**DATA SHOWN**
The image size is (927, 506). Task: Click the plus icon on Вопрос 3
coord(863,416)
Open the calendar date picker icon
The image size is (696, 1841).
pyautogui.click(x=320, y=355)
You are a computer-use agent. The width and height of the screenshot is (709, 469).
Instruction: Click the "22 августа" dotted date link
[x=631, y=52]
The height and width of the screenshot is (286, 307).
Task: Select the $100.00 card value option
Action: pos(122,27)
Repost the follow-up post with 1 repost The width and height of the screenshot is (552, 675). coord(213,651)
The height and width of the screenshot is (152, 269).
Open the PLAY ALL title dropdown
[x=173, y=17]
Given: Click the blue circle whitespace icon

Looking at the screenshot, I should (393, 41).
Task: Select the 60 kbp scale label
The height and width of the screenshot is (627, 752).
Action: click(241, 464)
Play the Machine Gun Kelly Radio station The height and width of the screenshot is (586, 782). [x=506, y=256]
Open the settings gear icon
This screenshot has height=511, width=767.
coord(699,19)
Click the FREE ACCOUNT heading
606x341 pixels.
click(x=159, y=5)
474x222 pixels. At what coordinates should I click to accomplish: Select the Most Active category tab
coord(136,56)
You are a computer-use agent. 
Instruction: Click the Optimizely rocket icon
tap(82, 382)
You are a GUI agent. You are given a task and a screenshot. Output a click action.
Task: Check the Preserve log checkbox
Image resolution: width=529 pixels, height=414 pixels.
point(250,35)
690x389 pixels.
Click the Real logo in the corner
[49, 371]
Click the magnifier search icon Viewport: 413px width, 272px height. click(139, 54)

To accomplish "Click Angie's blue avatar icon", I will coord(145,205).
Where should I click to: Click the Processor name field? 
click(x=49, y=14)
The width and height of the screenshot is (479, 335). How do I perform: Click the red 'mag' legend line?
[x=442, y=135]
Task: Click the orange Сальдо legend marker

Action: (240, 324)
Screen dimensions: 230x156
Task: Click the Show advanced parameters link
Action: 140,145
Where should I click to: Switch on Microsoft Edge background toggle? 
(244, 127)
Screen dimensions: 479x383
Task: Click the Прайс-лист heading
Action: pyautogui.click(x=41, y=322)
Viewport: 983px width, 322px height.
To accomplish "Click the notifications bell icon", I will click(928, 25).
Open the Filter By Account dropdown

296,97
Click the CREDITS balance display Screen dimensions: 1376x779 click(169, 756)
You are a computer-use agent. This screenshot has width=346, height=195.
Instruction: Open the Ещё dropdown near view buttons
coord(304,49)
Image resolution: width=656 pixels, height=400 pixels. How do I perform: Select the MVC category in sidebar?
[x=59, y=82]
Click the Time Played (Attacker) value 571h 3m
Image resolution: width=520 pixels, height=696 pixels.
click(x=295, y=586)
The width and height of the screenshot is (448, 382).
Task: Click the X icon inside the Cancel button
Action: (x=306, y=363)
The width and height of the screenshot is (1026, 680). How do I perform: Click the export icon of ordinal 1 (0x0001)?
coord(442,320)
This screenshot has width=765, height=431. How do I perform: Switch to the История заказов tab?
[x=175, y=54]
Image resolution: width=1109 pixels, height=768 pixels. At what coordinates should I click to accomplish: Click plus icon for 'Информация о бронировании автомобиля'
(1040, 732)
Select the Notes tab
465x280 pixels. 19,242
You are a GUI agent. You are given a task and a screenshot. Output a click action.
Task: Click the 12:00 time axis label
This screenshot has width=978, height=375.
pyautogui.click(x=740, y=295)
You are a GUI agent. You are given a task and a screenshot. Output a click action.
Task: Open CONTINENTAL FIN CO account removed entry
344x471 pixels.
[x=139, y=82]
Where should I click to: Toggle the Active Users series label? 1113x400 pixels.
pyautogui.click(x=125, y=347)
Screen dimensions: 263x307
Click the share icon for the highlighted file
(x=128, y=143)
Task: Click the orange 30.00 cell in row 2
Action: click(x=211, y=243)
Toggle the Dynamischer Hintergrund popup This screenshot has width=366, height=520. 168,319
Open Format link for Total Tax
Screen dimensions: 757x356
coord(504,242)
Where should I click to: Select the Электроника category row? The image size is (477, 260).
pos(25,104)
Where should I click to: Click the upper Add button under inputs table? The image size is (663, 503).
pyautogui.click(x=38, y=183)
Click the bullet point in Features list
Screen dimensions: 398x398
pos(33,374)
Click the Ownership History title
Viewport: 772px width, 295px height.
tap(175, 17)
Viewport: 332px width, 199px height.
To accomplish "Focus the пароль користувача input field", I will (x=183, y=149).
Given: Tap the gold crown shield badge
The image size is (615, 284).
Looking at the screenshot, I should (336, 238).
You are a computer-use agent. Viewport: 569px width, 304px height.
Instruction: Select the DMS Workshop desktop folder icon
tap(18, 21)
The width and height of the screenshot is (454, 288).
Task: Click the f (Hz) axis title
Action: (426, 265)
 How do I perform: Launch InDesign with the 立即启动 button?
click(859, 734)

**WHAT THE TASK REQUIRES**
Take the entries above and repeat them verbatim.

**EXPECTED ANSWER**
The image size is (927, 506). Task: Click the plus icon on Вопрос 3
coord(863,416)
Open the calendar date picker icon
The image size is (696, 1841).
pyautogui.click(x=320, y=355)
You are a computer-use agent. The width and height of the screenshot is (709, 469).
Instruction: Click the "22 августа" dotted date link
[x=631, y=52]
The height and width of the screenshot is (286, 307).
Task: Select the $100.00 card value option
Action: pos(122,27)
Repost the follow-up post with 1 repost The width and height of the screenshot is (552, 675). coord(213,651)
The height and width of the screenshot is (152, 269).
Open the PLAY ALL title dropdown
[x=173, y=17]
Given: Click the blue circle whitespace icon

Looking at the screenshot, I should (393, 41).
Task: Select the 60 kbp scale label
The height and width of the screenshot is (627, 752).
Action: click(241, 464)
Play the Machine Gun Kelly Radio station The height and width of the screenshot is (586, 782). [x=506, y=256]
Open the settings gear icon
This screenshot has height=511, width=767.
coord(699,19)
Click the FREE ACCOUNT heading
606x341 pixels.
click(x=159, y=5)
474x222 pixels. At what coordinates should I click to accomplish: Select the Most Active category tab
coord(136,56)
You are a computer-use agent. 
Instruction: Click the Optimizely rocket icon
tap(82, 382)
You are a GUI agent. You are given a task and a screenshot. Output a click action.
Task: Check the Preserve log checkbox
Image resolution: width=529 pixels, height=414 pixels.
point(250,35)
690x389 pixels.
Click the Real logo in the corner
[49, 371]
Click the magnifier search icon Viewport: 413px width, 272px height. click(139, 54)

To accomplish "Click Angie's blue avatar icon", I will coord(145,205).
Where should I click to: Click the Processor name field? 
click(x=49, y=14)
The width and height of the screenshot is (479, 335). How do I perform: Click the red 'mag' legend line?
[x=442, y=135]
Task: Click the orange Сальдо legend marker

Action: (240, 324)
Screen dimensions: 230x156
Task: Click the Show advanced parameters link
Action: 140,145
Where should I click to: Switch on Microsoft Edge background toggle? 
(244, 127)
Screen dimensions: 479x383
Task: Click the Прайс-лист heading
Action: pyautogui.click(x=41, y=322)
Viewport: 983px width, 322px height.
To accomplish "Click the notifications bell icon", I will click(928, 25).
Open the Filter By Account dropdown

296,97
Click the CREDITS balance display Screen dimensions: 1376x779 click(169, 756)
You are a computer-use agent. This screenshot has width=346, height=195.
Instruction: Open the Ещё dropdown near view buttons
coord(304,49)
Image resolution: width=656 pixels, height=400 pixels. How do I perform: Select the MVC category in sidebar?
[x=59, y=82]
Click the Time Played (Attacker) value 571h 3m
Image resolution: width=520 pixels, height=696 pixels.
click(x=295, y=586)
The width and height of the screenshot is (448, 382).
Task: Click the X icon inside the Cancel button
Action: (x=306, y=363)
The width and height of the screenshot is (1026, 680). How do I perform: Click the export icon of ordinal 1 (0x0001)?
coord(442,320)
This screenshot has width=765, height=431. How do I perform: Switch to the История заказов tab?
[x=175, y=54]
Image resolution: width=1109 pixels, height=768 pixels. At what coordinates should I click to accomplish: Click plus icon for 'Информация о бронировании автомобиля'
(1040, 732)
Select the Notes tab
465x280 pixels. 19,242
You are a GUI agent. You are given a task and a screenshot. Output a click action.
Task: Click the 12:00 time axis label
This screenshot has width=978, height=375.
pyautogui.click(x=740, y=295)
You are a GUI agent. You are given a task and a screenshot. Output a click action.
Task: Open CONTINENTAL FIN CO account removed entry
344x471 pixels.
[x=139, y=82]
Where should I click to: Toggle the Active Users series label? 1113x400 pixels.
pyautogui.click(x=125, y=347)
Screen dimensions: 263x307
Click the share icon for the highlighted file
(x=128, y=143)
Task: Click the orange 30.00 cell in row 2
Action: click(x=211, y=243)
Toggle the Dynamischer Hintergrund popup This screenshot has width=366, height=520. 168,319
Open Format link for Total Tax
Screen dimensions: 757x356
coord(504,242)
Where should I click to: Select the Электроника category row? The image size is (477, 260).
pos(25,104)
Where should I click to: Click the upper Add button under inputs table? The image size is (663, 503).
pyautogui.click(x=38, y=183)
Click the bullet point in Features list
Screen dimensions: 398x398
pos(33,374)
Click the Ownership History title
Viewport: 772px width, 295px height.
tap(175, 17)
Viewport: 332px width, 199px height.
To accomplish "Focus the пароль користувача input field", I will (x=183, y=149).
Given: Tap the gold crown shield badge
The image size is (615, 284).
Looking at the screenshot, I should (336, 238).
You are a computer-use agent. Viewport: 569px width, 304px height.
Instruction: Select the DMS Workshop desktop folder icon
tap(18, 21)
The width and height of the screenshot is (454, 288).
Task: Click the f (Hz) axis title
Action: (426, 265)
 How do I perform: Launch InDesign with the 立即启动 button?
click(859, 734)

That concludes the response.